The warning, to be included in the fund’s twice-yearly Global Financial Stability Report, highlights the failure of post-financial crisis reforms to solve the problem of too-big-to-fail despite a vigorous lobbying campaign by the largest banks claiming it is no longer an issue.
The IMF report showed that in the event of another financial crisis and in the absence of new reforms, taxpayers could still be liable for hundreds of billions of dollars of support for banks.
The implicit subsidies take the form of the benefits that accrue to banks and their investors because of the bailout assumption. If bankers know the government is likely to bail them out, they may take more risk. In addition, investors are willing to lend to such banks at lower cost because they see the likelihood of a bailout as a form of insurance. This creates an effective subsidy for the biggest banks that distorts competition and makes the financial system overall more risky.
According to IMF estimates, the largest, globally active banks alone benefit from implicit subsidies worth $15bn-$70bn in the US, $25bn-$110bn in Japan, $20bn-$110bn in the UK and $90bn-$300bn in the eurozone, depending on the method used to calculate them.
The fund calculated the figures by comparing the cost of insurance against default for investors in the bonds of larger and smaller banks, alongside the different credit ratings for these institutions. It estimated that the implicit subsidies have fallen since 2009, but remain sizeable.
The IMF estimates are for the year 2011-12, after most countries completed reforms such as the US Dodd-Frank act, which included measures to address too-big-to-fail.
The industry criticised a recent set of reports by the Federal Reserve Bank of New York, which also found a large too-big-to-fail subsidy, because the data it used ended in 2009. According to a New York Fed study, the biggest US banks enjoyed on average an extra $60m-$80m of cost savings per new bond sale over their smaller competitors.

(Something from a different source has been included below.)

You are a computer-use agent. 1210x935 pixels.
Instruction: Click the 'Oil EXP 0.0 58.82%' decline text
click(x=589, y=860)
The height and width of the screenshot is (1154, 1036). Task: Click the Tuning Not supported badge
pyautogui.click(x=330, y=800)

“Subsidies rose across the board during the crisis but have since declined in most countries, as banks repair their balance sheets and financial reforms are put forward,” the IMF says in the report. “All in all, however, the expected probability that systemically important banks will be bailed out remains high in all regions.”
Reforms such as Dodd-Frank tried to deal with the too-big-to-fail issue by creating more plausible ways to wind up large banks without causing a crisis. However, the IMF’s results suggest they have not been completely effective.

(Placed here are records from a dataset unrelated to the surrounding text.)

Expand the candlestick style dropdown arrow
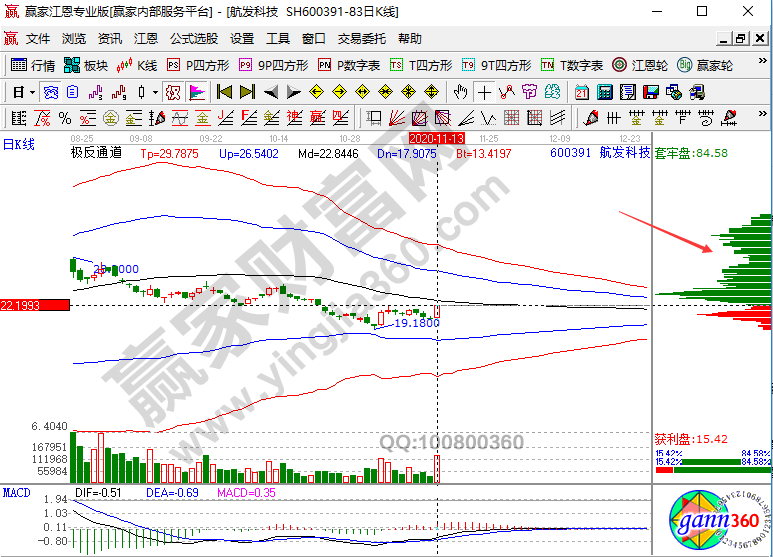Screen dimensions: 773x557 pos(155,92)
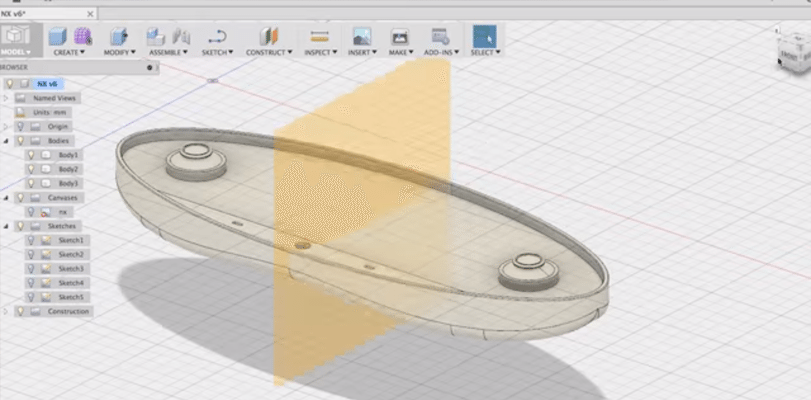Toggle visibility lightbulb for Body1
This screenshot has height=400, width=811.
[31, 156]
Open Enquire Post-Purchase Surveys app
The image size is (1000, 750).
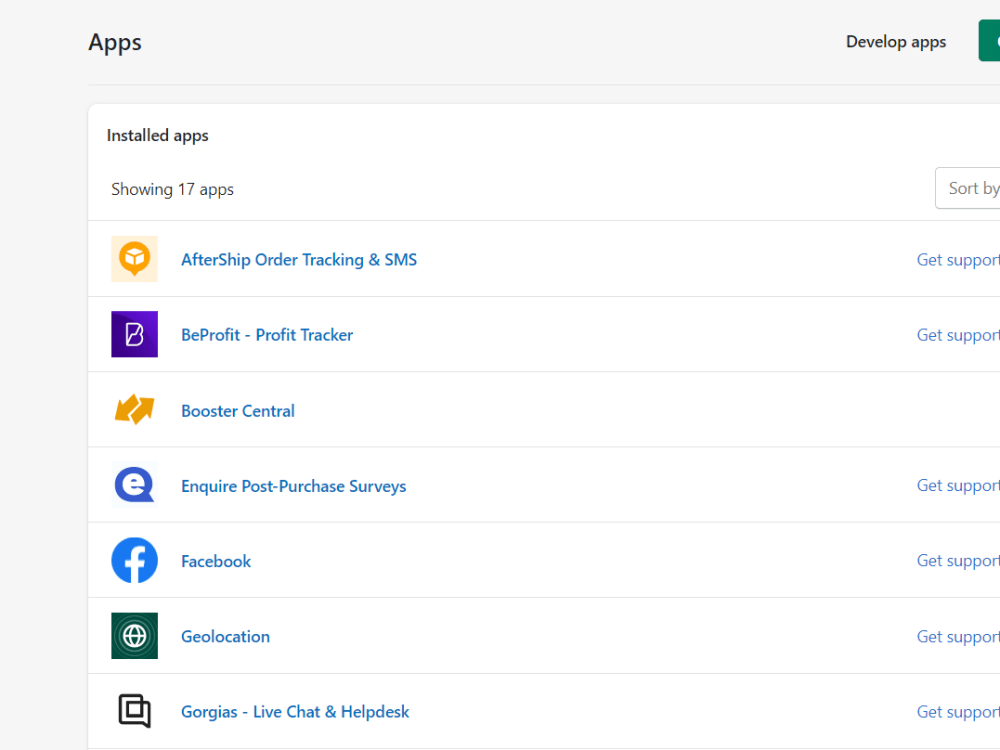coord(293,486)
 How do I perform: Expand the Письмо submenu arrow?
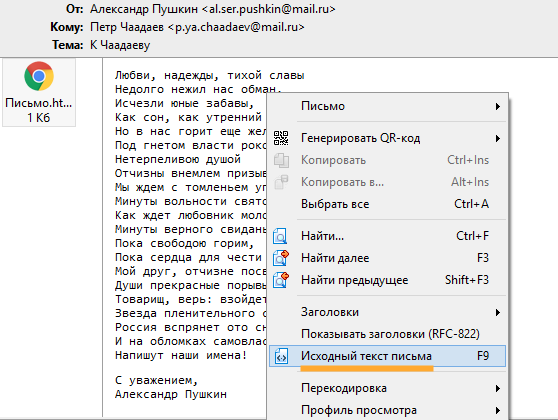pyautogui.click(x=498, y=106)
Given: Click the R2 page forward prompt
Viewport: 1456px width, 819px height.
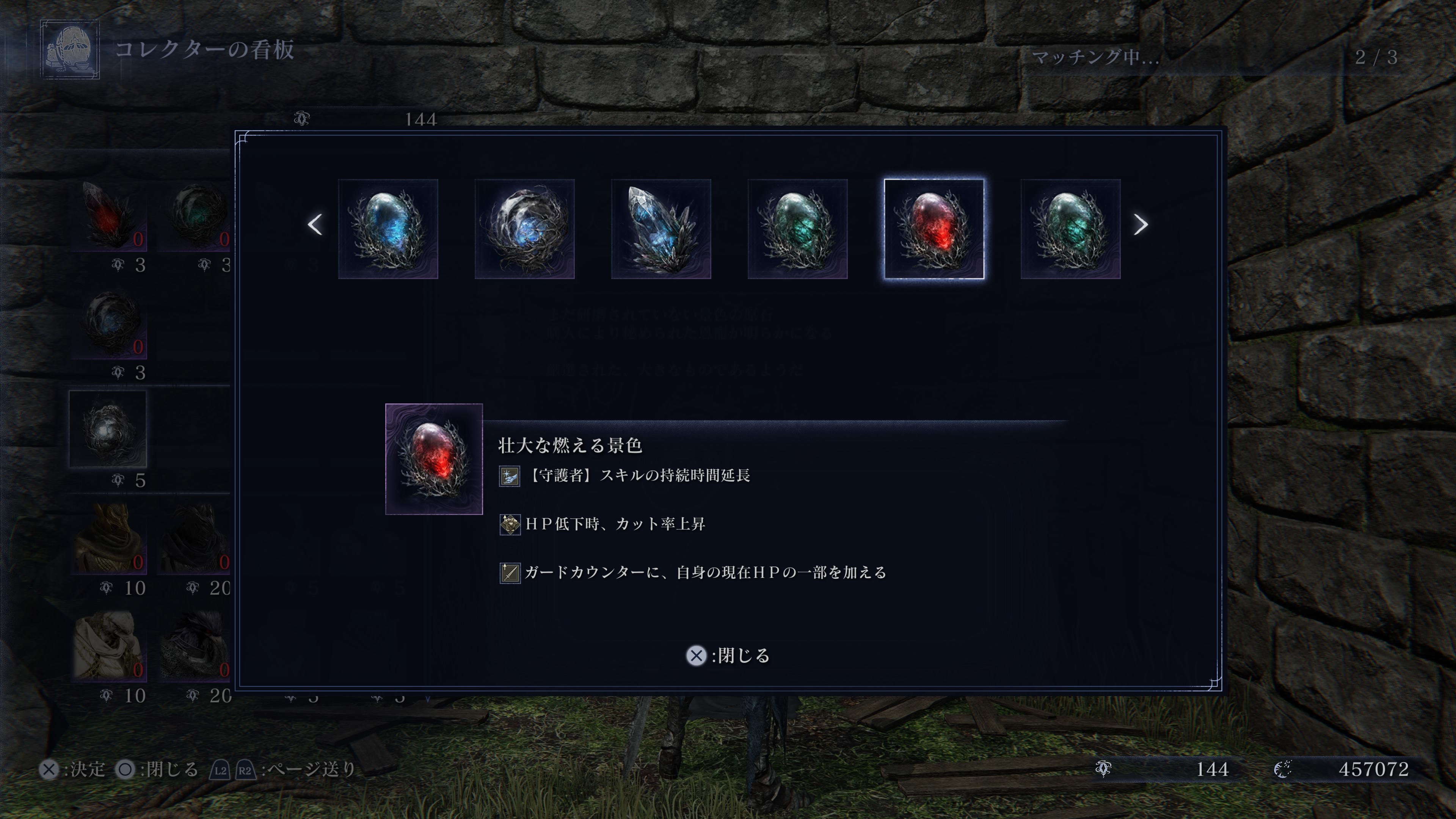Looking at the screenshot, I should (x=245, y=770).
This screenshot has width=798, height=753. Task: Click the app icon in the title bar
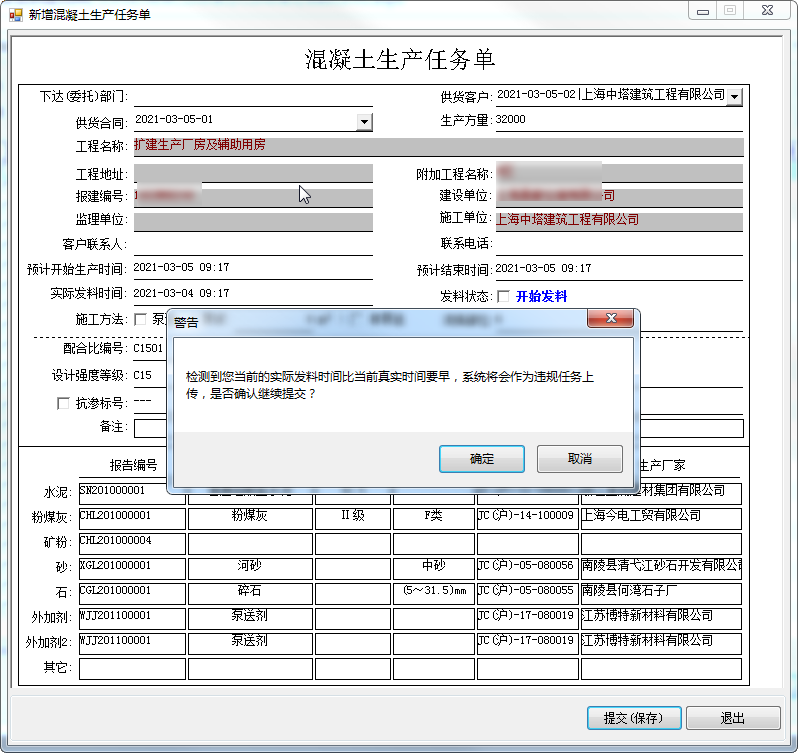(x=14, y=14)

IMF officials said the cost of the eurozone’s implicit subsidy for big banks had been exaggerated by the market turmoil in 2012. There were signs it had since fallen, said Gaston Gelos, a senior IMF analyst.
“Progress is under way but the subsidy estimates suggest the issue of too-important-to-fail is still very much alive,” Mr Gelos said.

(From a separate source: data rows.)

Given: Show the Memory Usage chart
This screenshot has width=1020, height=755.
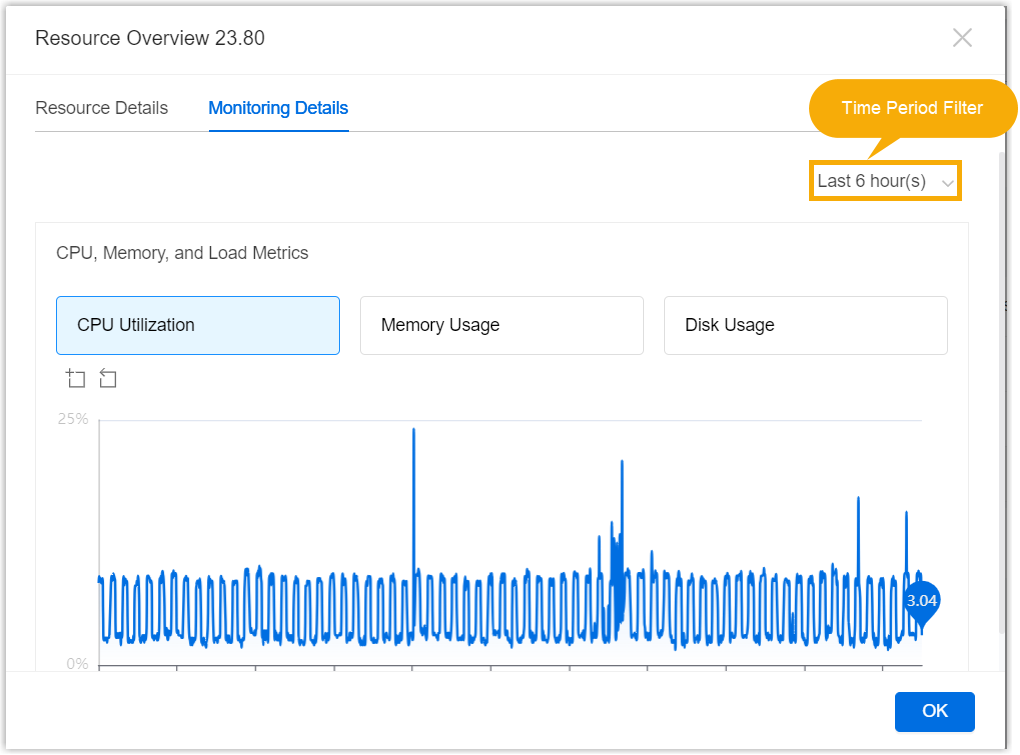Looking at the screenshot, I should point(501,325).
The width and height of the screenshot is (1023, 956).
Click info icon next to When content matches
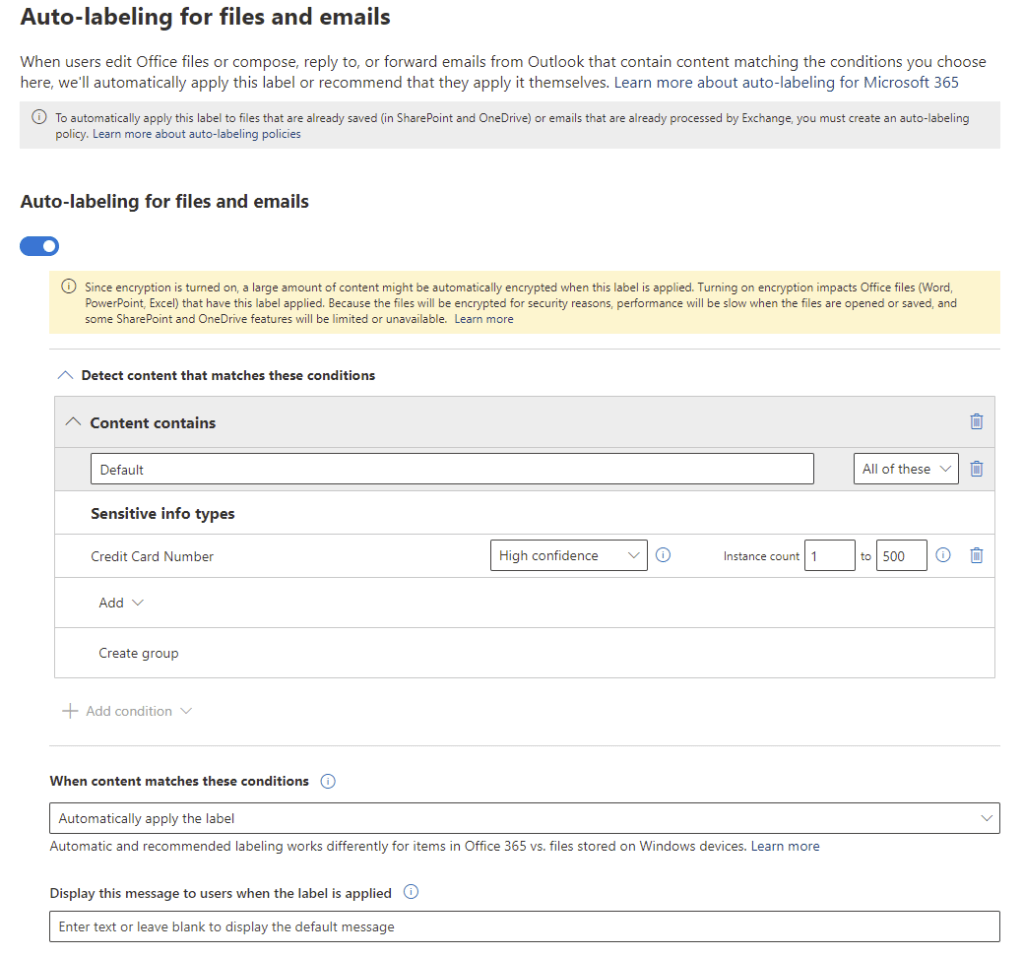tap(328, 781)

Implicit subsidies for the largest banks were “like insurance for which banks don’t need to pay a premium”, he said. “The perception that systemically important financial institutions will be bailed-out in case of distress is declining only gradually in all regions,” he added.
Speaking in London after a meeting of the Financial Stability Board, the Basel-based body that co-ordinates financial regulators, on Monday, Mark Carney, its chair and governor of the Bank of England, said international regulators were aiming to “break the back” of the too-big-to fail issue this year by bringing forward key proposals at a G20 summit in Brisbane in November.
Mr Carney accepted that the process of addressing too-big-to-fail was taking a long time, but said this was because regulators were pushing through such detailed reforms. He added that regulators were aiming to resolve two major issues – the loss-absorbing capacity that banks have to hold and contractual provisions in derivatives contracts – by the time of the summit.
Asked about European banks’ efforts to wean themselves off the state, Mr Carney said the cumulative progress they had made was being underestimated, and praised the “comprehensive assessment” of banks’ balance sheets being undertaken by the European Central Bank.